How do I apply the same transformation in both image and paired mask patch?
T.Normalize must be on Tensor and after T.ToTensor() it changes image values from [0, 1] to some normalized value beyond 0 and 1. What is the way to normalize and then T.ToTensor() to keep the value within the range [0, 1]

N.B. patchify creates paired patches of RGB and binary mask.

eqy · June 30, 2021, 4:47am

You can always apply the same transformation if you specify the parameter and use the functional versions of transformations: torchvision.transforms.functional — Torchvision 0.10.0 documentation (pytorch.org).
ToTensor should already normalize to [0, 1]. torchvision.transforms.transforms — Torchvision 0.10.0 documentation (pytorch.org)

banikr · July 1, 2021, 12:21am

Thanks for replying.
The second ques was to clarify the dilemma. Normalize can not be implemented on a non-Tensor but applying it after ToTensor() changes the value of [0, 1] to [2.6 to -2.11] or something like that.
For example, the one used [here](torchvision.transforms.transforms — Torchvision 0.16 documentation)%2C)

 transform = transforms.Compose([
         transforms.RandomHorizontalFlip(),
         transforms.ToTensor(),
         transforms.Normalize((0.485, 0.456, 0.406), (0.229, 0.224, 0.225)))

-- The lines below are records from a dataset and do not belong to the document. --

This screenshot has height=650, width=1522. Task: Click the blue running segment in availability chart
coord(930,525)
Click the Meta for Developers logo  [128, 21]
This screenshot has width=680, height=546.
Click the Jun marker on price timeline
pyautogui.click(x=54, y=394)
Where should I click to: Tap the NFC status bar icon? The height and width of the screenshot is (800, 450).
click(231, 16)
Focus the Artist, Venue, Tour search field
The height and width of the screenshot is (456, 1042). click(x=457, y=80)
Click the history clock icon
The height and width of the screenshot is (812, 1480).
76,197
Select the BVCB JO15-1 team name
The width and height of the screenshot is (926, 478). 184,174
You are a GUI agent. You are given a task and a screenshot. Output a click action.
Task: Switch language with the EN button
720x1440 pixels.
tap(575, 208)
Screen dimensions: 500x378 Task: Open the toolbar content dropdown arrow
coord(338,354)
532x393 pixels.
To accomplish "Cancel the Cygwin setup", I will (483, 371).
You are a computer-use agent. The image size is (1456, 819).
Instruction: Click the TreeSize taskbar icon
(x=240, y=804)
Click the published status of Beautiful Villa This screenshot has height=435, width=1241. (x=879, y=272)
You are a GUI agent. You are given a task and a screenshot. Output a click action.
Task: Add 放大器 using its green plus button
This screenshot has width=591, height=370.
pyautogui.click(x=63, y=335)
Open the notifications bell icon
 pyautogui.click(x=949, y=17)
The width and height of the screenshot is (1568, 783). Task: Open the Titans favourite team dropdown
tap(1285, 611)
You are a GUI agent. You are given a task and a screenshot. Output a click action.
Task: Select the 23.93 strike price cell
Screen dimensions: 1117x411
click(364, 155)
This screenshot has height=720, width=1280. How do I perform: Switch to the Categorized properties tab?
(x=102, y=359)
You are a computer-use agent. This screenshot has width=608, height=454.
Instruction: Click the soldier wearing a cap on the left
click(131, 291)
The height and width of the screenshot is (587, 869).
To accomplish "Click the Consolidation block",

If I use like that and visualize the patch fed to the network as input looks like:

Without normalization:

Visualizing the inputs with the following codes:

    unloader = T.ToPILImage()
    def tensor_to_PIL(tensor):
        image = tensor.cpu().clone()
        image = image.squeeze(0)
        image = unloader(image)
        return image
    #
    # print(x.shape, y.shape, torch.unique(y), torch.max(x), torch.min(x), torch.unique(y[:, 0, ...]))
    Pimage = tensor_to_PIL(x[32, ...]) # x size --> 64, 224, 224, 3 
    plt.imshow(Pimage)